Ridiculously Good Results Again for the Amazon Misspelling Rates Data Using BigML’s DeepNet — AyurAstro

Update: The latest and greatest on this project, including source files, can be seen at the publication link here and at osf.io/s74hg.

I have posted a few times here about a rich dataset that I have.

Data were obtained from Stanford’s SNAP data repository of Amazon.com reviews that gave daily misspelling rates; astronomical data were from Wolfram’s Mathematica software and its astronomy resources.

Here is what the dataset looks like:

Dataset overview — 5296 rows of daily Amazon misspelling rates with planetary positions

Each of the 5296 rows represents a sequential day in a 14.5-year span of Amazon review misspelling rates during Jan 1, 2000 to Jul 1, 2014.

Across the top are the labels. In each column is a simple, stable, linear function of the right ascension (i.e., the astrological Tropical degree) of the planet, moon, or star at midnight at the start of that day in London, UK. Retrogressions of the planets are also included.

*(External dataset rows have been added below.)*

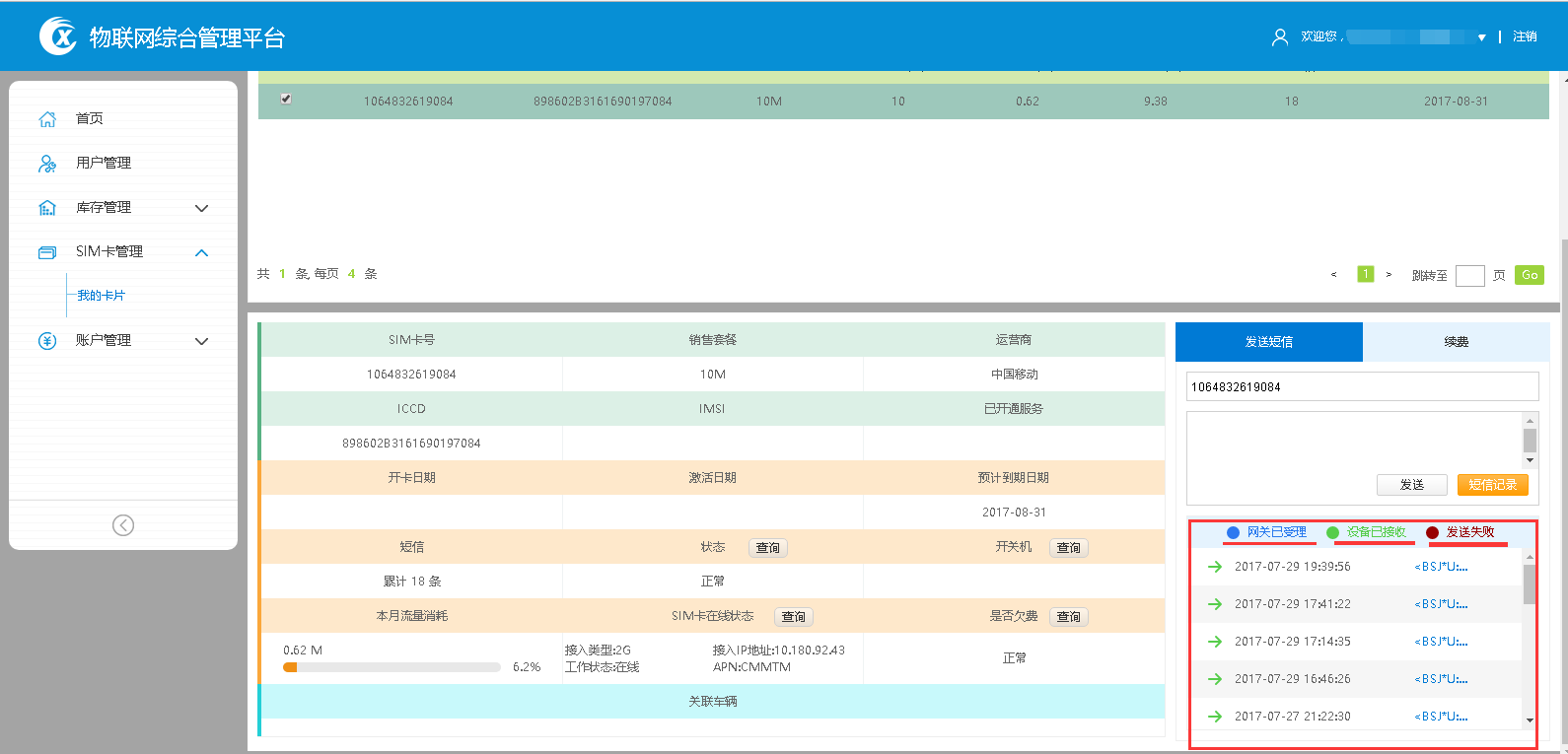Select the 发送短信 tab
The width and height of the screenshot is (1568, 754).
pos(1268,342)
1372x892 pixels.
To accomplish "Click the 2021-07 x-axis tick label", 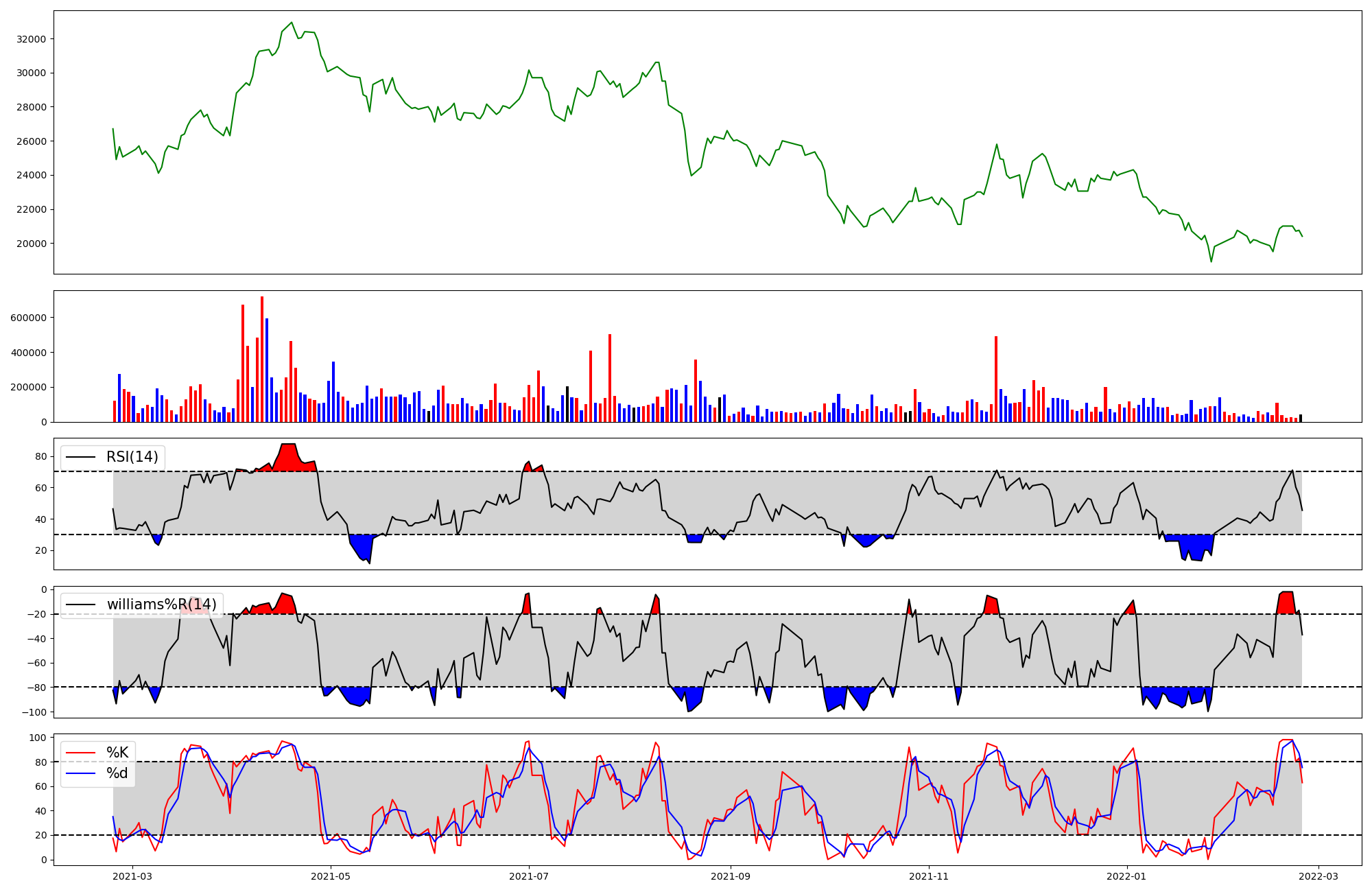I will (x=529, y=876).

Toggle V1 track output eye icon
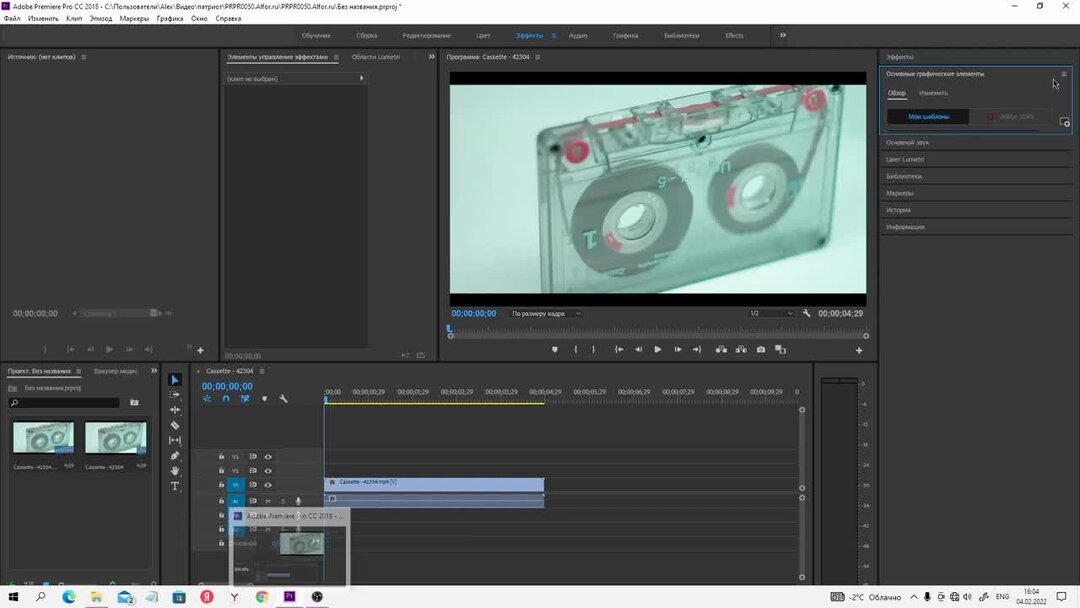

The final column is the log of difference of the misspelling rate of the day from the 27-day SNIP baseline. (The Moon’s right ascension completes its cycle every 27 and change days — the shortest cycle for any of the right ascensions.) Thus, it is the data over time minus its background noise. The following is a graph of this column’s data over time:

Amazon misspelling rate minus SNIP baseline over 14.5 years

SNIP stands for Sensitive Nonlinear Iterative Peak-clipping algorithm. This method preserves any cyclic patterns — such as the planetary placements and retrogressions — while discarding “background noise” in the data, which would tend to obfuscate the patterns. The SNIP method is not subjective; it comes out of processing signals within spectra and is unprejudiced. It tends to preserve cyclic behavior in spectra.

The apparent cyclicity hidden within this data is revealed via a correlogram:

Correlogram of Amazon misspelling rate data showing cyclicity

The thin bands represent the start and end of Mercury retrograde across 14.5 years — Mercury retrograde analysis being the original motivator for acquiring this data.

For today’s study, the data for the first 80% of days were developed into a training group, and that of the subsequent 20% of days were isolated as a test group for prediction.

What was doing the training and testing? They were done entirely by an automated machine learning (AI) algorithm from BigML.com called DeepNet. DeepNet* was applied to the training set of the first 80% of days. This DeepNet was then tested or evaluated on the last 20% of days. The DeepNet is a hands-off technique offered to anyone for free.

The chart below displays ridiculously good results as given in the usual AI industry way: the error rates for predictions for the 20% test group by DeepNet (in green) is dramatically smaller than other standard methods of prediction, in gray, which are based on the mean (average) rate of the training data or an approach assuming random chance. Moreover, the strong R-squared suggests good correlation of predicted misspelling rates to actual values only for the astronomical data of the DeepNet.

DeepNet results — error rates far below baseline methods

Let me summarize my take: future misspelling rates in Amazon reviews were successfully predicted using only basic astronomy data when compared to random values or when the average (mean) value was repeatedly applied. Moreover, there was a fine fit of correlation of the model’s predicted values to the actual values as shown by the R-squared.

Here are the DeepNet fields in order of importance:

BigML DeepNet field importances — planetary variables ranked by predictive importance

BigML DeepNet field importances (continued)

I am not even sure what to do next, but in case you do, here is the spreadsheet:

Download fullamazonmisspellingdata.csv (783 kb)

Please let me know what you find, and please reference this post if you use the dataset.

* For an instructable on exactly how I did this, see here. Note that a linear split was used.